Management lowered guidance for the following quarter, warning that volatility in China would hurt earnings. The weakness in China is partly due to the devaluation of the Yuan and partly due to the success of Apple’s iPhone, which competes with the phones that OmniVision’s customers sell. Mobile products still represent 65% of OmniVision’s revenue, leaving it vulnerable to weakness in this market.

However, CEO Shaw Hong remained upbeat regarding uses for OmniVision’s chips in automotive applications. On the conference call, Hong noted:

For the automotive market, our automotive business continues to grow at a very fast pace. It actually surpassed entertainment and notebook last quarter in terms of revenue contribution. We are reaping benefits from our design-win pipeline that we built up a few years back and are shipping at very healthy volumes to various applications designed for driver assistance. We are now extending our design-win pipeline with machine-vision based applications, such as land departures and road-sign recognition.

The stock continues to trade at a discount to the outstanding $29.75 all-cash bid by Hua Management. The company sold off its equity interest in two companies in an attempt to gain clearance approval from Taiwanese authorities but that group plus the Republic of China and the Committee of Foreign Investment in the United States still need to approve the deal.

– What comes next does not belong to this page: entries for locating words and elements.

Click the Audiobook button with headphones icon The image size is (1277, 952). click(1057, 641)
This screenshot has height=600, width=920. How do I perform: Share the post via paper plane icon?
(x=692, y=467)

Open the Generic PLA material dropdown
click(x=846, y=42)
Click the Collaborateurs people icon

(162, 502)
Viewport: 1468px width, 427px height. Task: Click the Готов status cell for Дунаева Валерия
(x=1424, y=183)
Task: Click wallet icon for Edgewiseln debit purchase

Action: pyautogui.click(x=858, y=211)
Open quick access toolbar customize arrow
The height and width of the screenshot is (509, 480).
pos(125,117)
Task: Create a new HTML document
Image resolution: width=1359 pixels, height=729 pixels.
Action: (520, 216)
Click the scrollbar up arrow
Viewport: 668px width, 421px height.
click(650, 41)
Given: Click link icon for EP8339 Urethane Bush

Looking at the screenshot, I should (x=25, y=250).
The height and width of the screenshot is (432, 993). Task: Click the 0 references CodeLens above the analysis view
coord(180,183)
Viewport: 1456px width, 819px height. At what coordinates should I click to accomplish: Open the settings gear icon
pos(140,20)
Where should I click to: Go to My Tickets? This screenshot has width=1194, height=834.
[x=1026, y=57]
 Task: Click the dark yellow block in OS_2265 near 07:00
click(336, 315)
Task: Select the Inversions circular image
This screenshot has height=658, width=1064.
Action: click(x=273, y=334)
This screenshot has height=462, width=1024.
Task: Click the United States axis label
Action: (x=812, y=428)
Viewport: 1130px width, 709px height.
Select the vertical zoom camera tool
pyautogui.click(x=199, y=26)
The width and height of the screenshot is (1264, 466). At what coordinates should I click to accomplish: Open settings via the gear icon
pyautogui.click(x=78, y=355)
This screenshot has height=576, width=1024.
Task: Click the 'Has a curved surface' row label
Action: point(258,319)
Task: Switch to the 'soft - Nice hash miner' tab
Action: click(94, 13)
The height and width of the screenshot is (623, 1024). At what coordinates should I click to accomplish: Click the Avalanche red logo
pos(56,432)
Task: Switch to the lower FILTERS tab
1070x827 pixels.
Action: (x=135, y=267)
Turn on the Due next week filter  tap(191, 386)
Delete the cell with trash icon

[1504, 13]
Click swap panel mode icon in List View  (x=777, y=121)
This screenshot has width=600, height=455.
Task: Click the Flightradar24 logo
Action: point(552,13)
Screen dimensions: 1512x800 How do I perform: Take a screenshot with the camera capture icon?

Although OmniVision’s stock may be in a stand still until more news is released regarding deal approval, current estimates look reasonable and the company still holds $11.00 per share in cash.

Looking at the chart of G-III Apparel (Nasdaq: GIII), you’d have a hard time believing the market has been so soft.  The stock, which we put in the Roadrunner Momentum Portfolio in May 2013, is up 236% and shows no sign of slowing down.

Second-quarter earnings, reported on September 2nd, were $0.27 per share, seven cents better than expected. In addition management raised estimates for the year from $2.71 to $2.83, a number that represents impressive 26% growth.

G-III’s recipe for focusing on fashion forward women’s wear continues to spew out winners.  The company’s dress business has been growing remarkably fast.  Management commented that Vince Camuto and Eliza J, two of its most popular dress labels, are growing faster than 50%.

The company’s recently signed joint venture with Karl Lagerfeld will allow it to capitalize on this iconic designer’s name. On the conference call, CEO Morris Goldfarb gushed enthusiasm regarding this new line:

We are confident that the Lagerfeld brand can support a wide array of businesses. We believe the total brand opportunity conservatively is well in excess of $0.5 billion. We are moving quickly and have already begun marketing and selling dresses, sportswear and handbags, which should be in the stores by the end of fourth quarter.

G-III is up 34% year to date and currently sells at 21 times 2017 estimates, a discount to its growth rate.  We still think investors can dress up their portfolios with G-III.